581. Shortest Unsorted Continuous Subarray

1. Description

Given an integer array nums, you need to find one continuous subarray that if you only sort this subarray in ascending order, then the whole array will be sorted in ascending order.
Return the shortest such subarray and output its length.

2. Example

Example 1:
Input: nums = [2,6,4,8,10,9,15]
Output: 5
Explanation: You need to sort [6, 4, 8, 10, 9] in ascending order to make the whole array sorted in ascending order.

Example 2:
Input: nums = [1,2,3,4]
Output: 0

Example 3:
Input: nums = [1]
Output: 0

3. Constraints

1 <= nums.length <= $10^4$
$-10^5$ <= nums[i] <= $10^5$

4. Follow Up

Can you solve it in O(n) time complexity?

5. Solutions

My Accepted Solution

n = i_nums.size()
Time complexity: O($nlog_2n$)
Space complexity: O(n)

// we sort the array, then, we compare every origin element and sorted element, when they are different, we find the element needs to be sorted
class Solution {
public:
    // int findUnsortedSubarray(vector<int>& nums)

-- Data rows --
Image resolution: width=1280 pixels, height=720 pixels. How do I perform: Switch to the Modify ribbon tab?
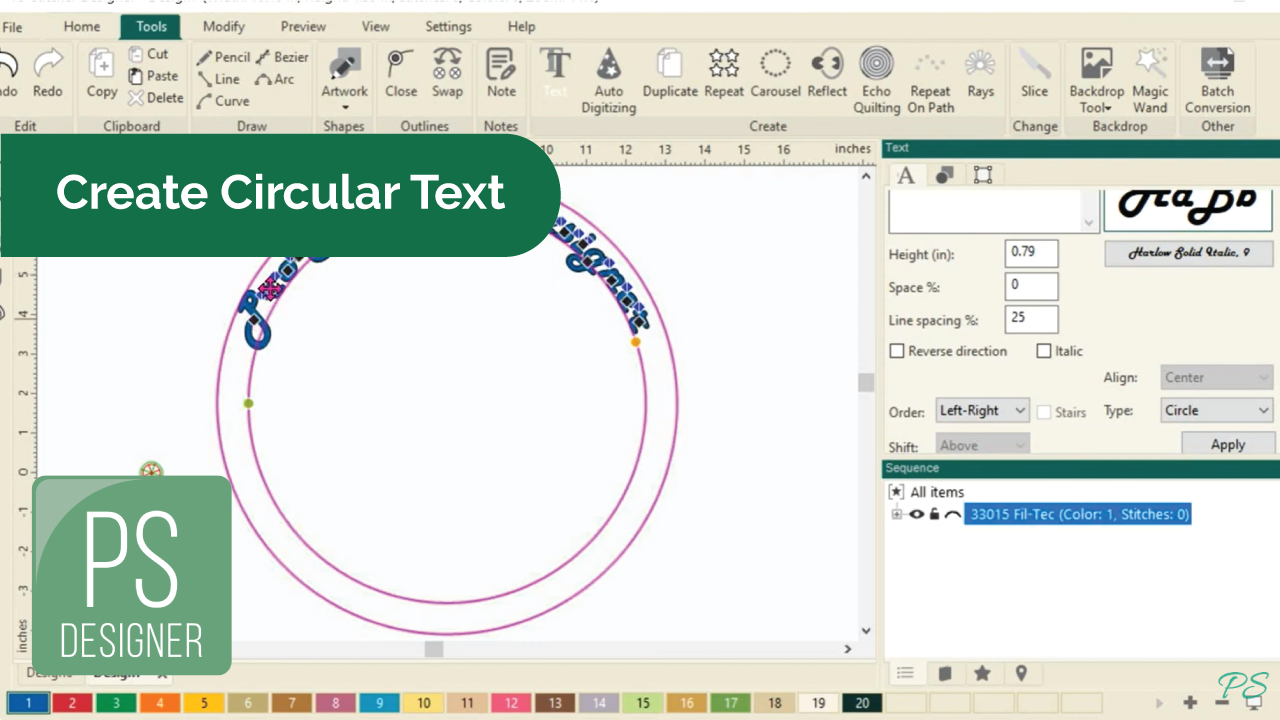[223, 27]
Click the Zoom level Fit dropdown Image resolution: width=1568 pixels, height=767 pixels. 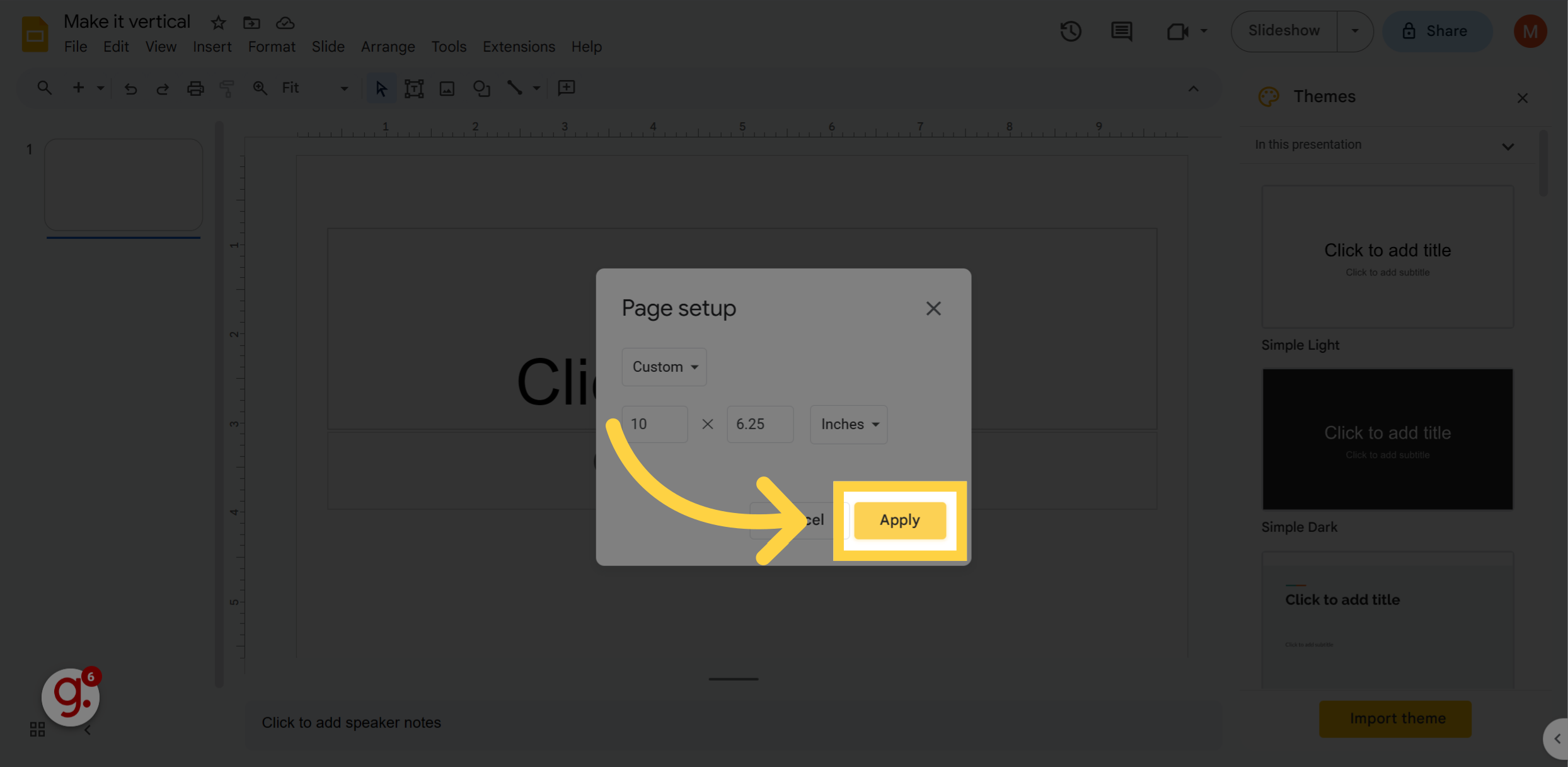312,88
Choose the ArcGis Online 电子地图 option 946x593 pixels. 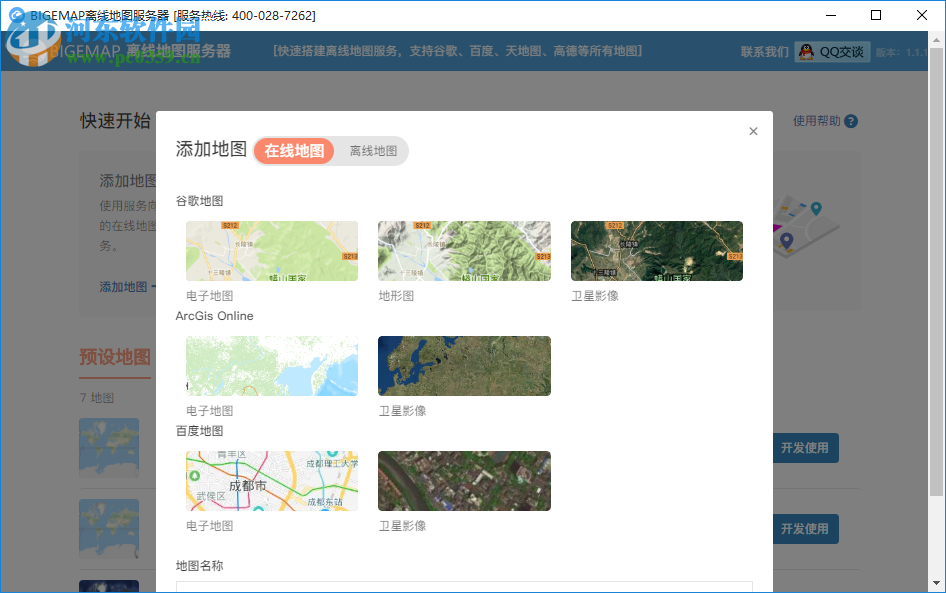[x=272, y=365]
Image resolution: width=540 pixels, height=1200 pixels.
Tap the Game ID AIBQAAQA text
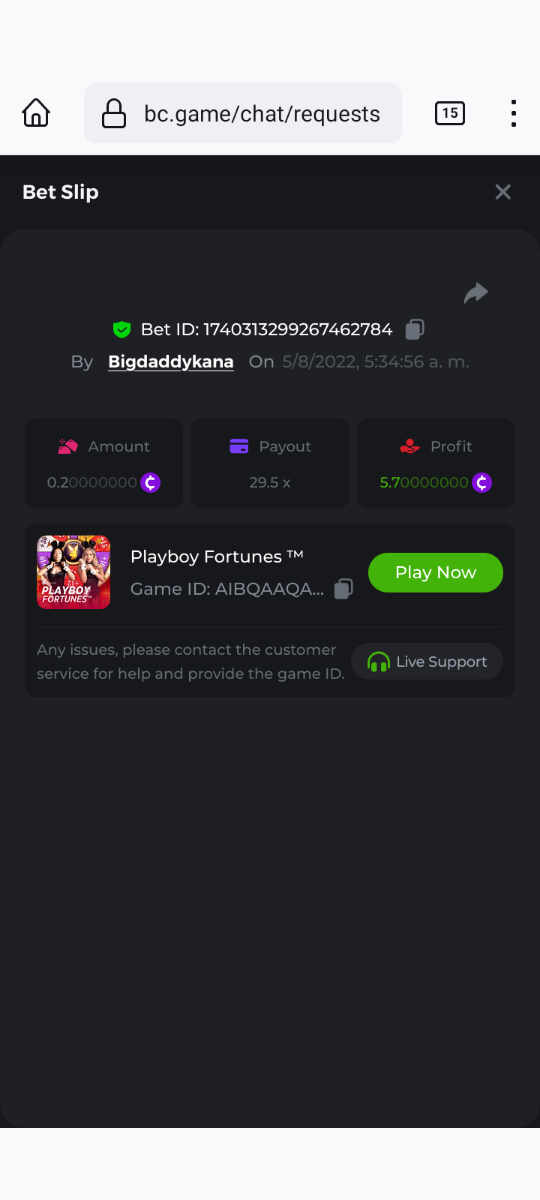227,589
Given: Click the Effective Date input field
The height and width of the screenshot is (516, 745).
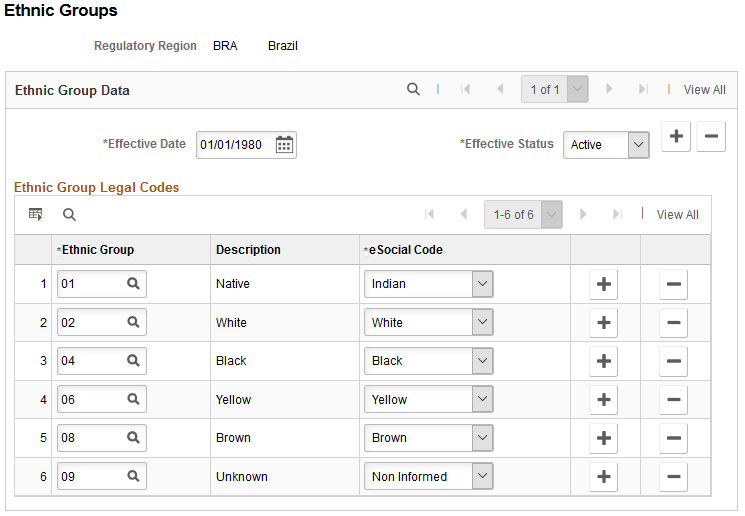Looking at the screenshot, I should pyautogui.click(x=233, y=145).
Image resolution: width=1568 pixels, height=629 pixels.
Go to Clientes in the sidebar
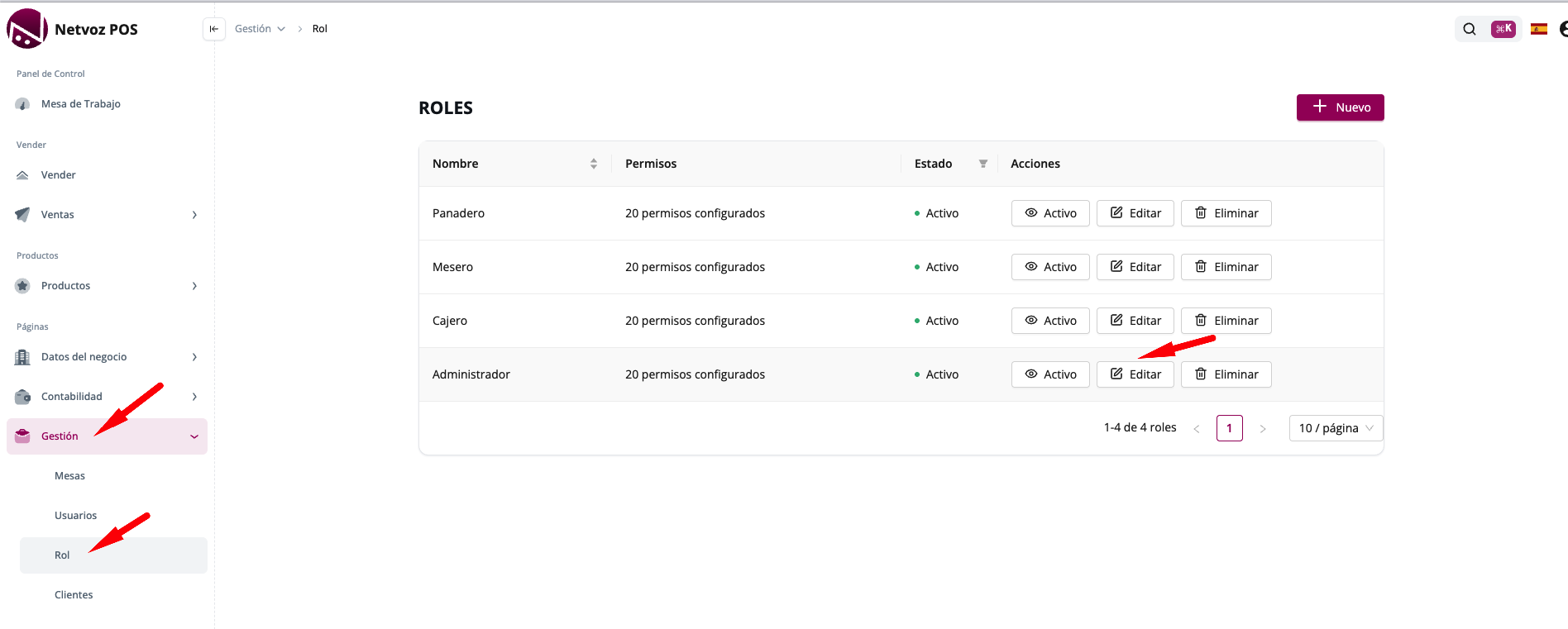point(74,595)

-- Parts of the exercise --
**a)** According to the problem write-up, what is the largest length that nums may have?
**b)** In one to three sentences, explain why Example 1 in the problem write-up produces an output of 5.

-- Solved problems --
**a)** 10^4

**b)** The subarray [6, 4, 8, 10, 9] must be sorted in ascending order for the whole array [2,6,4,8,10,9,15] to become sorted. That subarray contains five values, so the output is 5.